Abstaining classifiers have the option to abstain from making predictions on inputs that they are unsure about. These classifiers are becoming increasingly popular in high-stakes decision-making problems, as they can withhold uncertain predictions to improve their reliability and safety. When evaluating black-box abstaining classifier(s), however, we lack a principled approach that accounts for what the classifier would have predicted on its abstentions. These missing predictions matter when they can eventually be utilized, either directly or as a backup option in a failure mode. In this paper, we introduce a novel approach and perspective to the problem of evaluating and comparing abstaining classifiers by treating abstentions as missing data. Our evaluation approach is centered around defining the counterfactual score of an abstaining classifier, defined as the expected performance of the classifier had it not been allowed to abstain. We specify the conditions under which the counterfactual score is identifiable: if the abstentions are stochastic, and if the evaluation data is independent of the training data (ensuring that the predictions are missing at random), then the score is identifiable. Note that, if abstentions are deterministic, then the score is unidentifiable because the classifier can perform arbitrarily poorly on its abstentions. Leveraging tools from observational causal inference, we then develop nonparametric and doubly robust methods to efficiently estimate this quantity under identification. Our approach is examined in both simulated and real data experiments.

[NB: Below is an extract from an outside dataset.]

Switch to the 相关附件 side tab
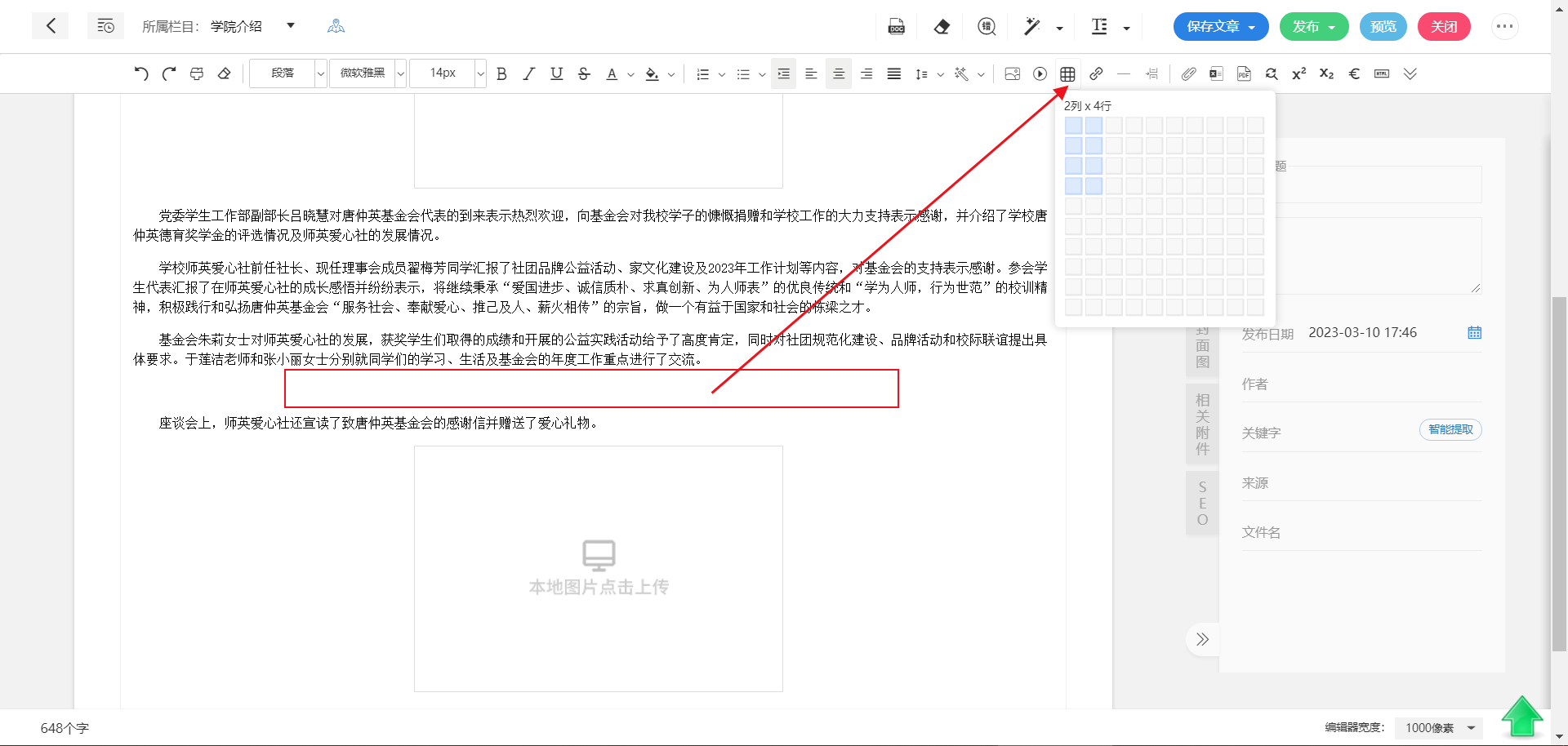The height and width of the screenshot is (746, 1568). point(1202,424)
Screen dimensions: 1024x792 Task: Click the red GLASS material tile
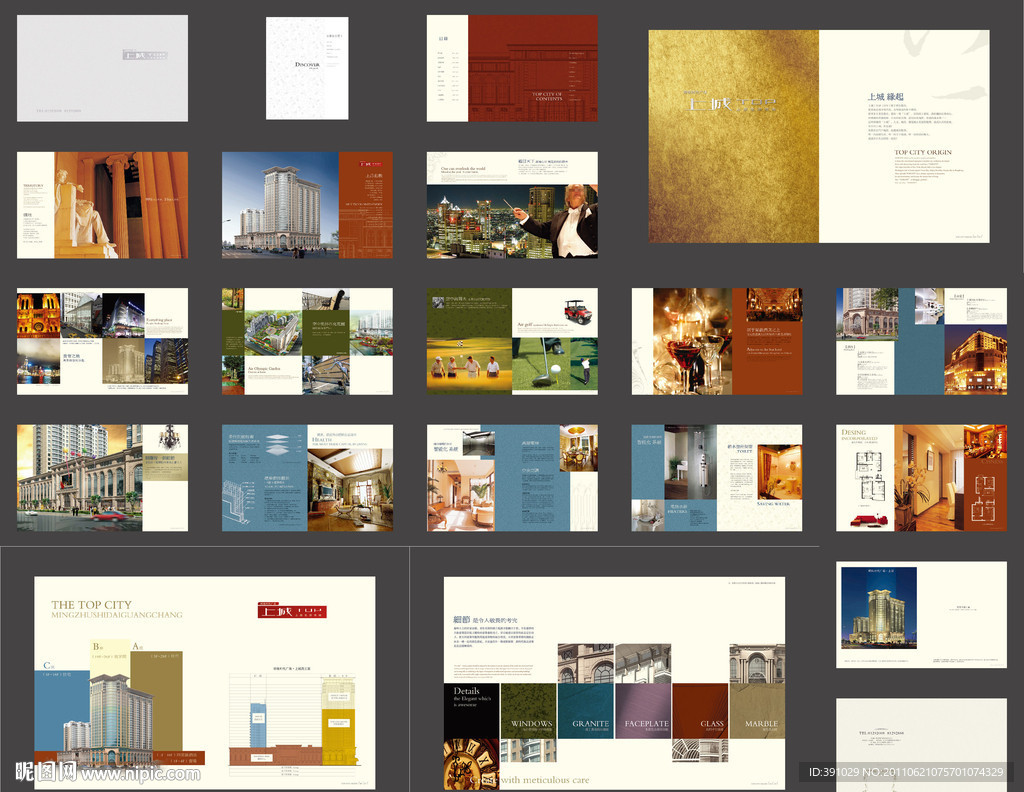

翻译：弃权分类器具备在不确定输入上放弃预测的选项。这类分类器在高风险决策问题中日益普及，因为它们可以通过保留不确定预测来提高可靠性和安全性。然而，在评估黑箱弃权分类器时，我们缺乏一种能够说明分类器对其放弃预测案例会作何预测的原则性方法。当这些缺失的预测最终可被利用时（无论是直接使用还是作为故障模式的后备选项），它们便具有重要影响。本文通过将弃权视为缺失数据，引入了一种评估与比较弃权分类器的新方法及新视角。我们的评估方法核心在于定义弃权分类器的反事实得分，即若分类器不被允许弃权时的预期性能。我们明确了反事实得分可识别的条件：若弃权是随机的，且评估数据独立于训练数据（确保预测随机缺失），则得分可识别。值得注意的是，若弃权是确定性的，则得分不可识别，因为分类器在弃权案例上的表现可能任意差。借助观察性因果推断的工具，我们随后在可识别条件下开发了非参数和双重稳健方法，以高效估计这一指标。我们在模拟实验和真实数据实验中检验了该方法。